─── Data provided ───
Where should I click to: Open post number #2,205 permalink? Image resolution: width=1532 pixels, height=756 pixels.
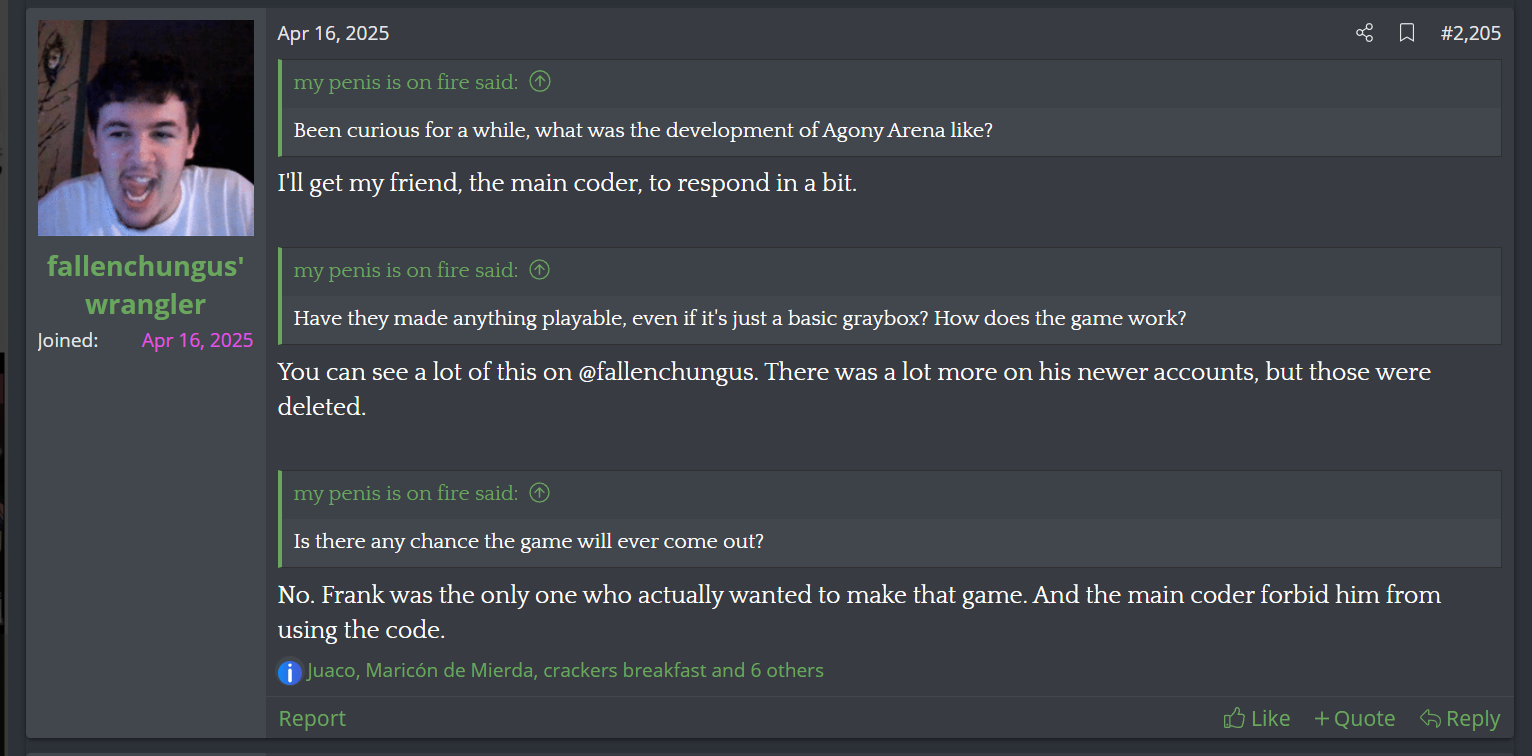coord(1470,33)
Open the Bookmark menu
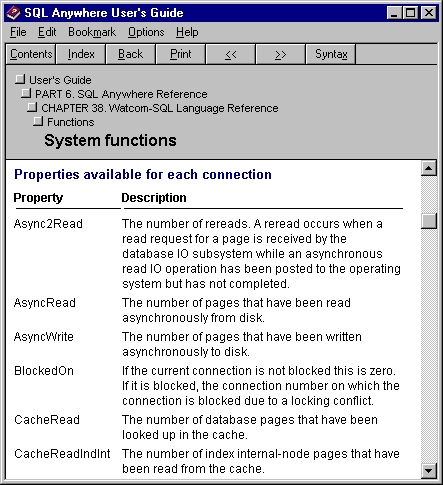This screenshot has width=443, height=485. click(x=92, y=32)
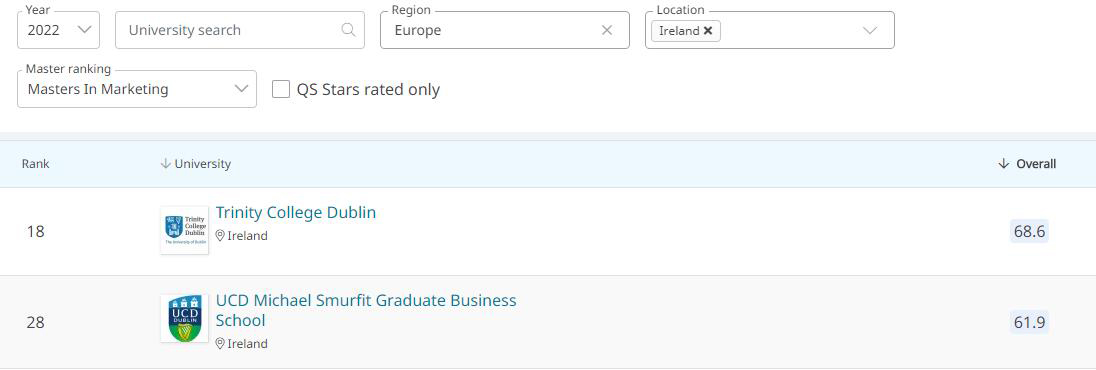Sort by the Rank column header
The width and height of the screenshot is (1096, 370).
coord(36,164)
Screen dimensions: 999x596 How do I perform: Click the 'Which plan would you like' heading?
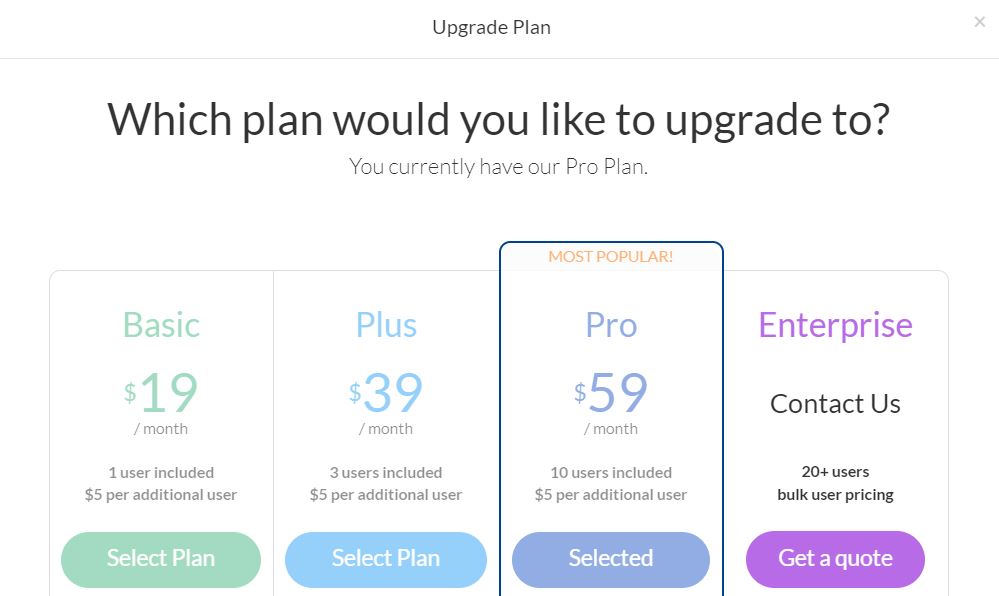[498, 119]
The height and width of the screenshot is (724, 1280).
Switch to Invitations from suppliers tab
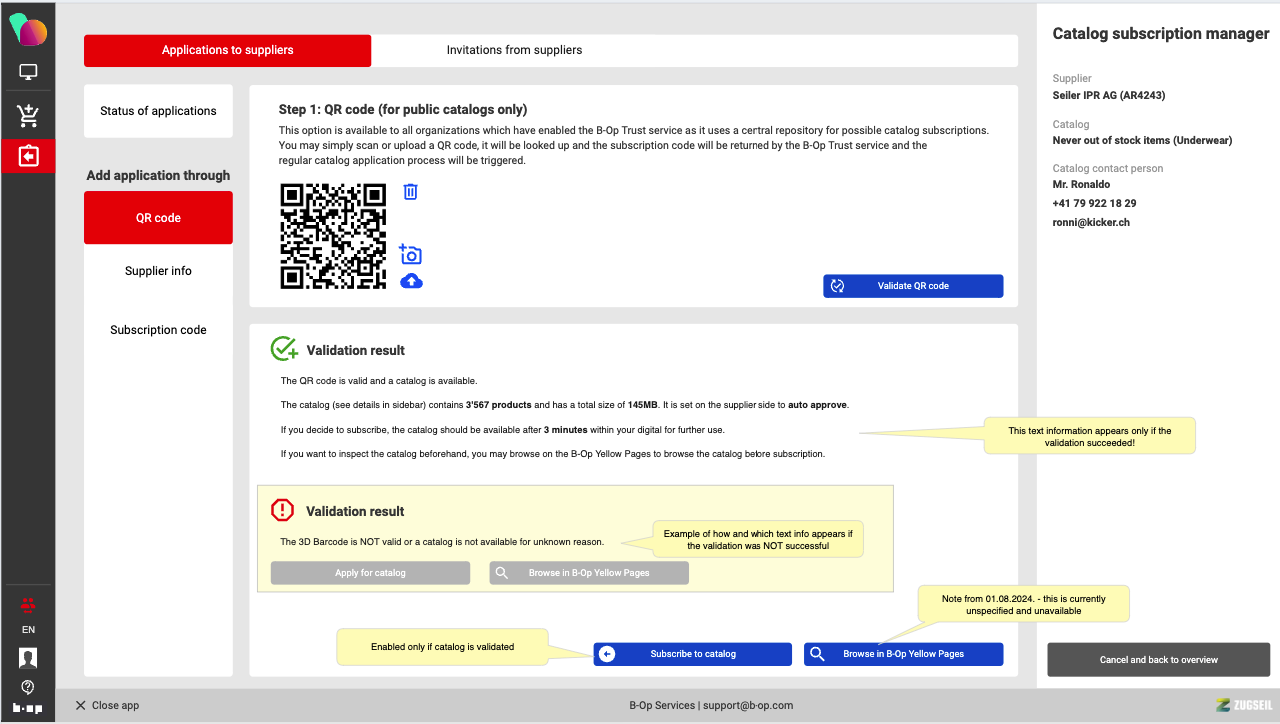pyautogui.click(x=514, y=50)
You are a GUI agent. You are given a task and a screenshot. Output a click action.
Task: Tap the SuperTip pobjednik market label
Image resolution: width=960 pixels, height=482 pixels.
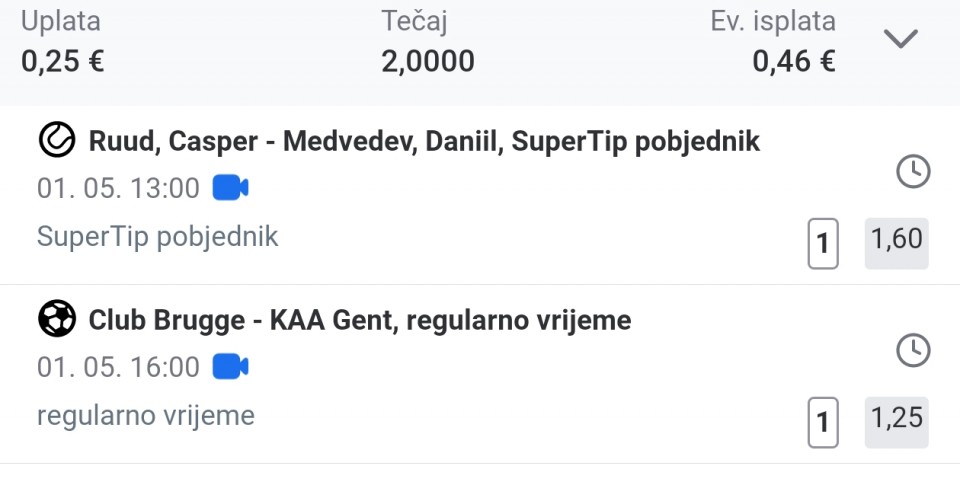coord(157,237)
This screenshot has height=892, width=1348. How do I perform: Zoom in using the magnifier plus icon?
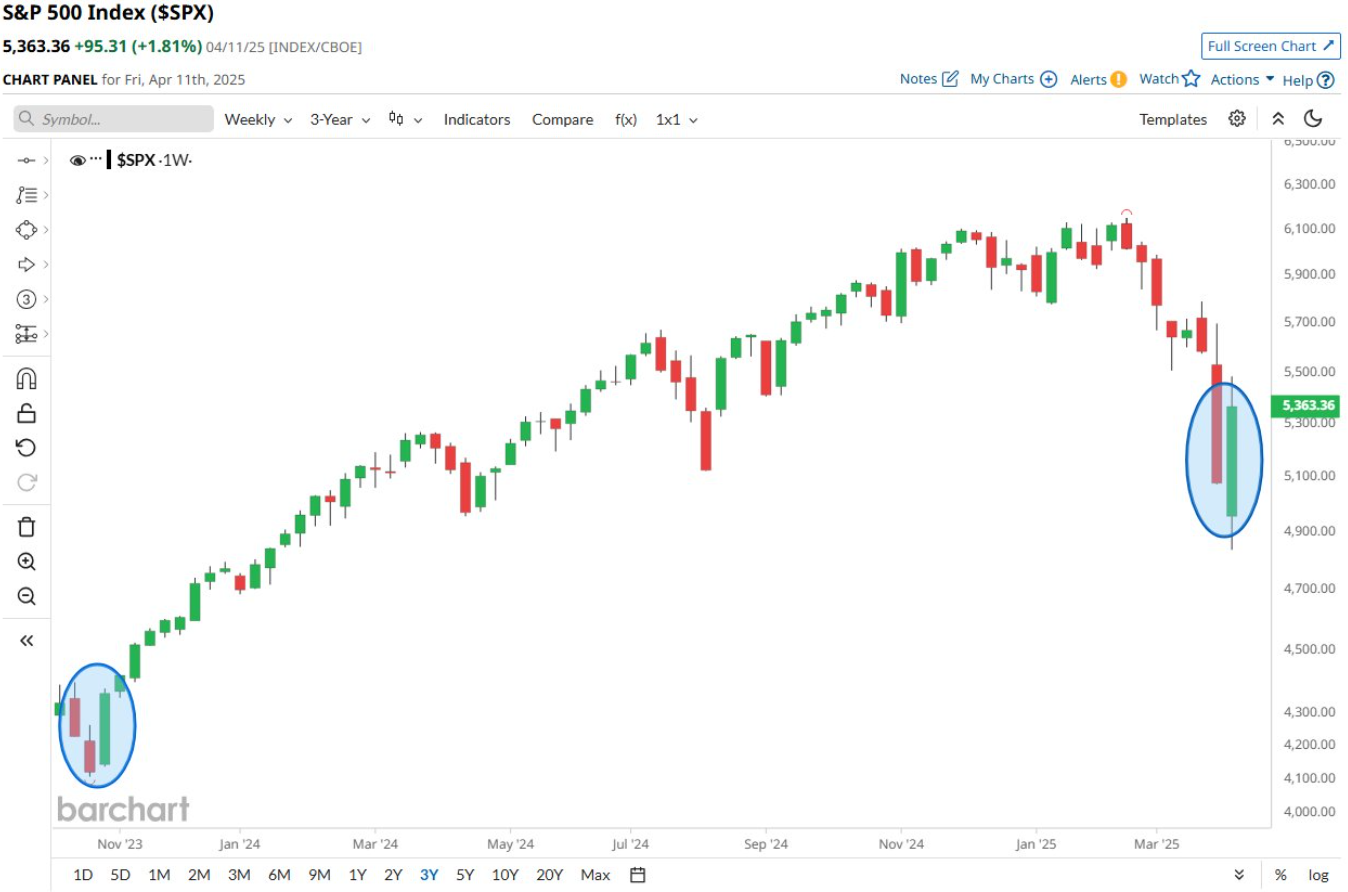point(27,562)
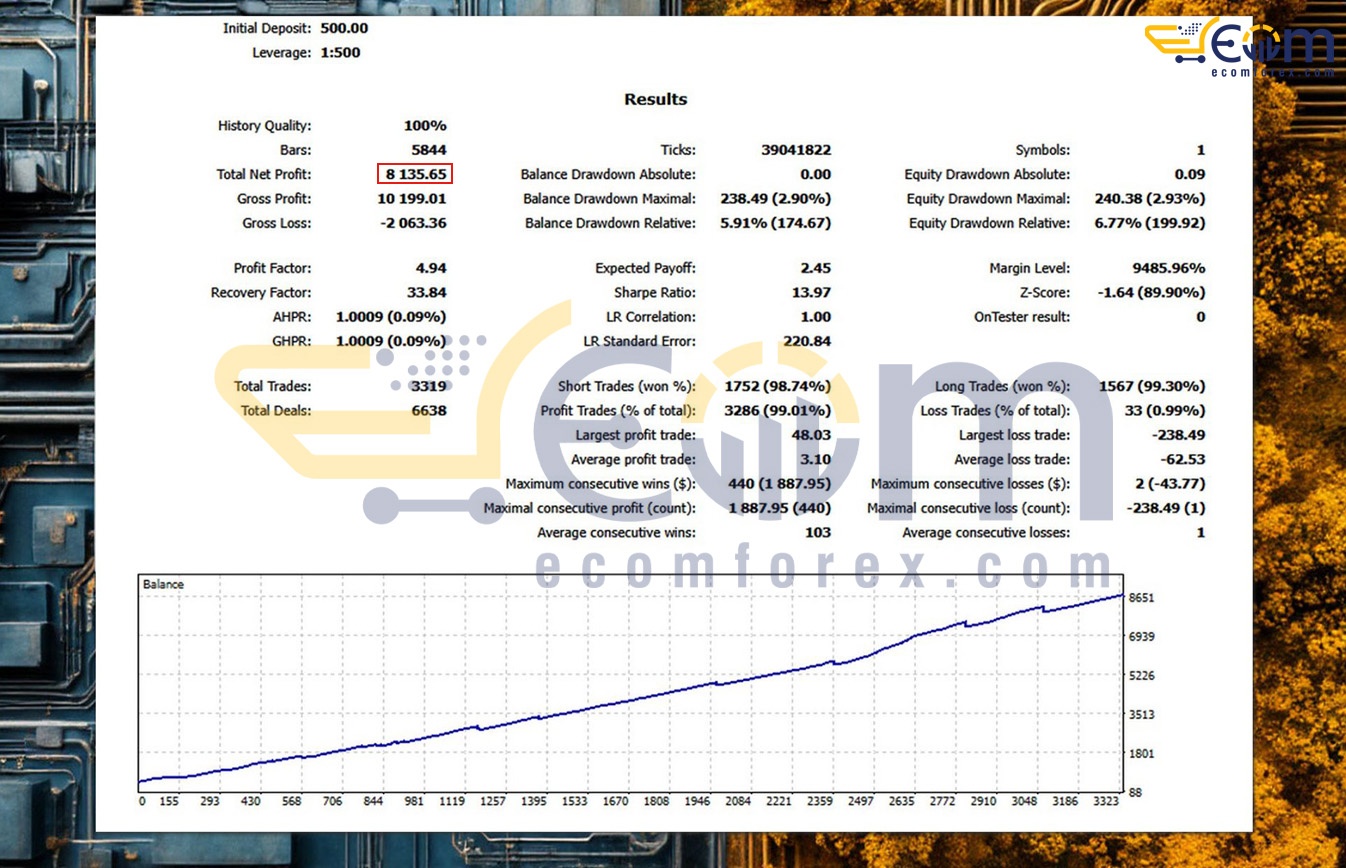Select the Initial Deposit value 500.00
This screenshot has height=868, width=1346.
point(344,28)
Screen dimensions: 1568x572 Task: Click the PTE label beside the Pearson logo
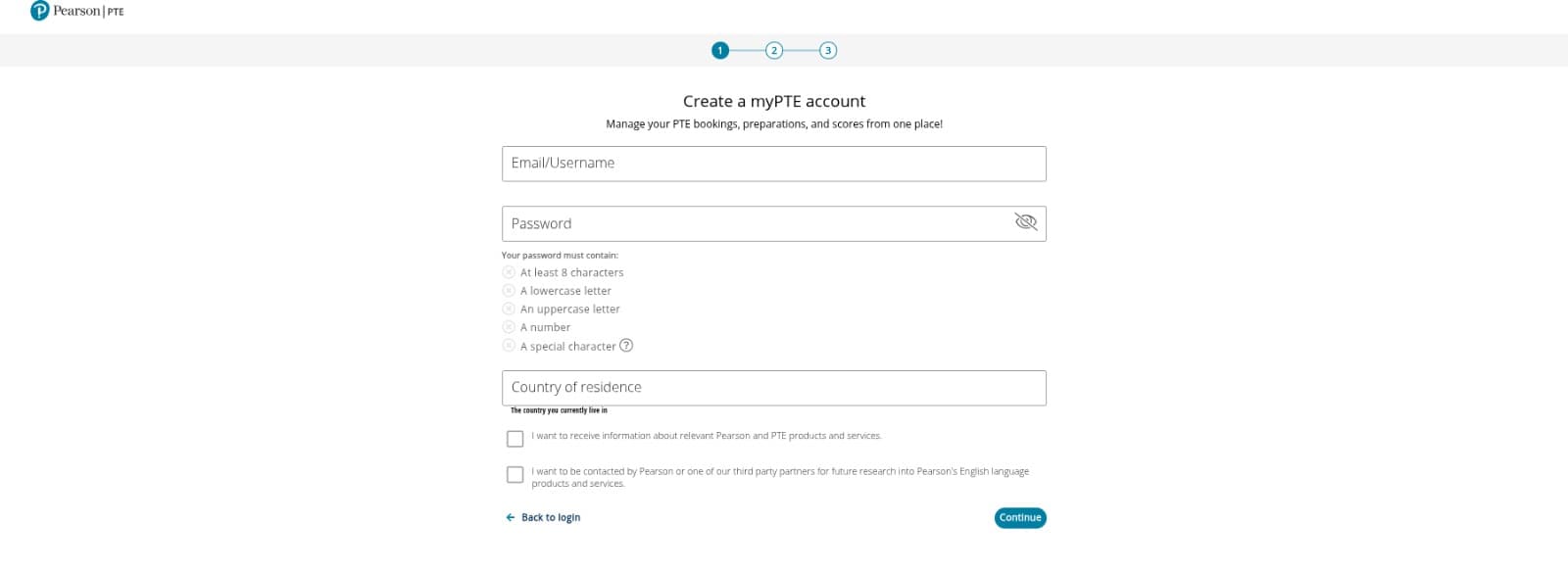113,12
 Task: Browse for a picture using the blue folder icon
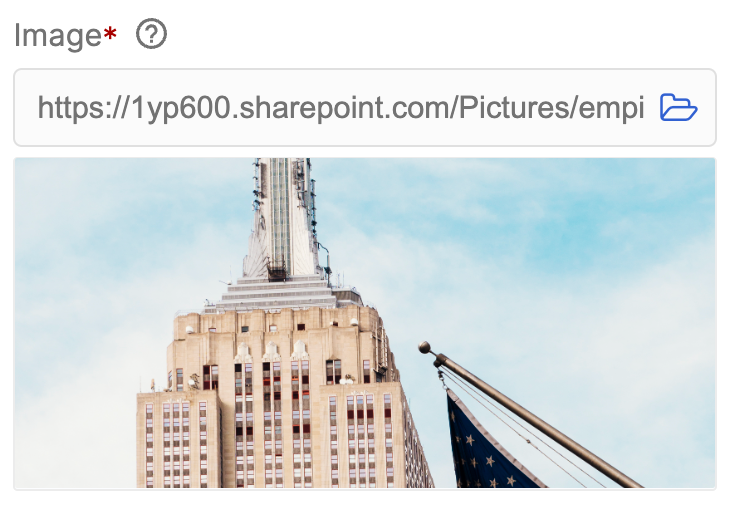(x=678, y=108)
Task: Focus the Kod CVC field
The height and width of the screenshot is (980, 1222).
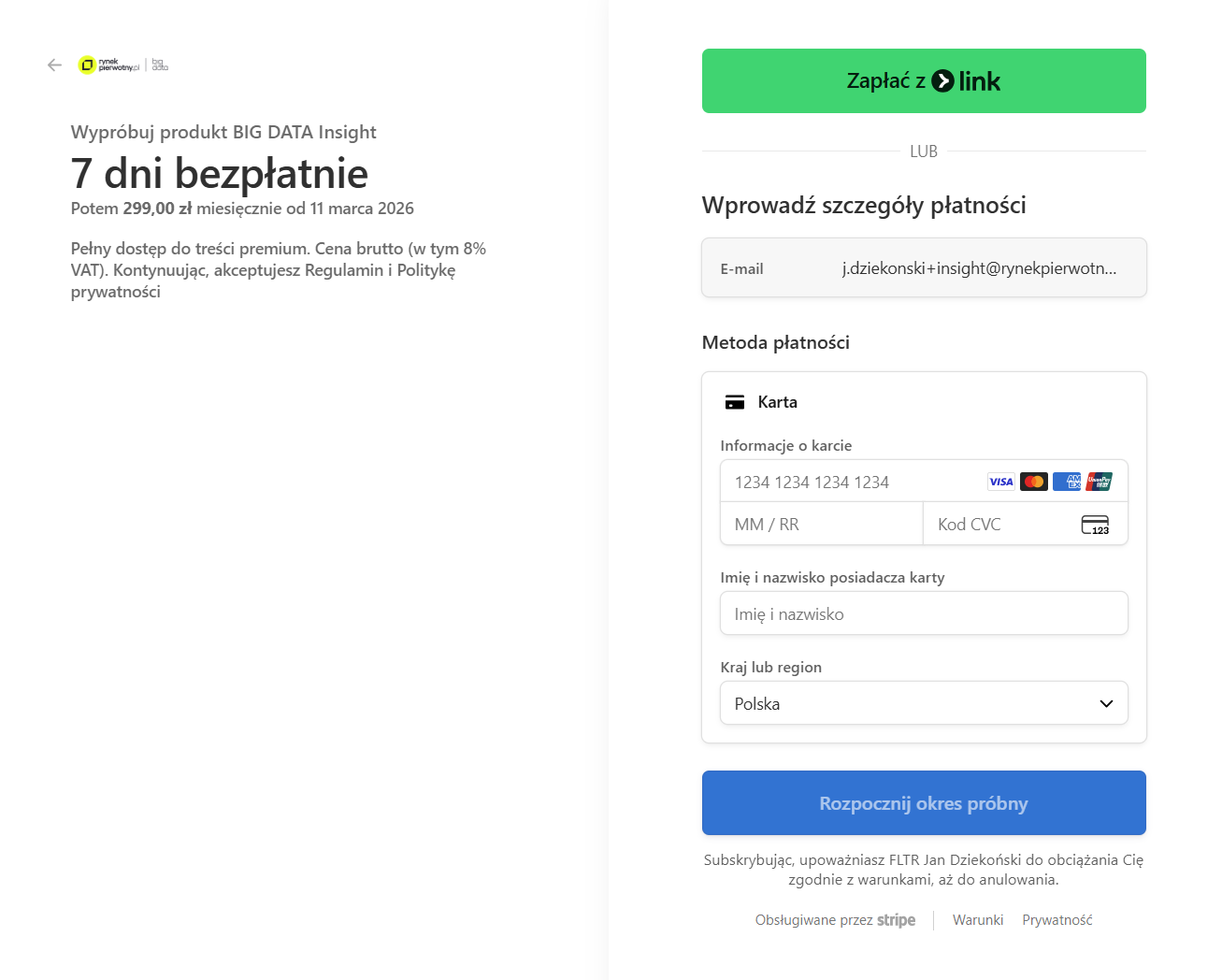Action: [1000, 525]
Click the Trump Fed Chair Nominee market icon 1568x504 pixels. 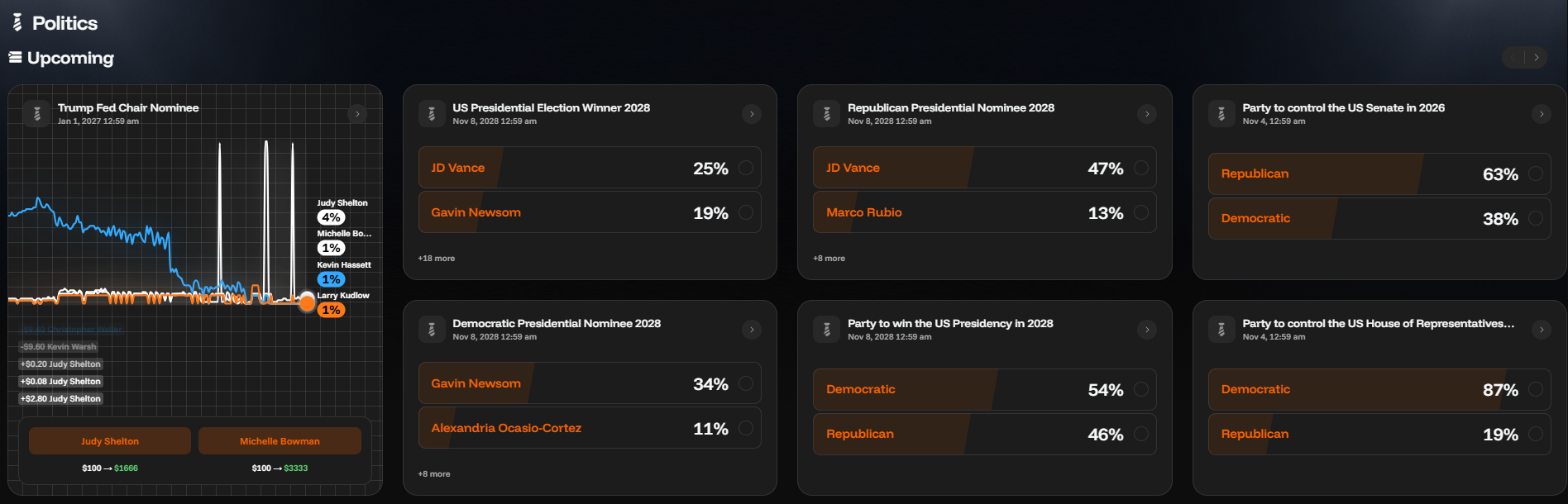[37, 113]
───
# Aim of the exercise
Could the lines from the first entry through the line that contains "Task: Tap the SuperTip pobjednik market label" be copied exactly, with all pictures left out?

# Response
Where should I click to: Open post number #2,205 permalink? Image resolution: width=1532 pixels, height=756 pixels.
coord(1470,33)
Open the Bookmark menu
This screenshot has width=443, height=485. click(x=92, y=32)
Sort by the Rank column header
The width and height of the screenshot is (1096, 370).
coord(36,164)
Screen dimensions: 999x596 How do I perform: Click the 'Which plan would you like' heading?
[498, 119]
The height and width of the screenshot is (724, 1280).
Switch to Invitations from suppliers tab
pyautogui.click(x=514, y=50)
You are a GUI agent. You are given a task and a screenshot. Output a click action.
Task: Tap the SuperTip pobjednik market label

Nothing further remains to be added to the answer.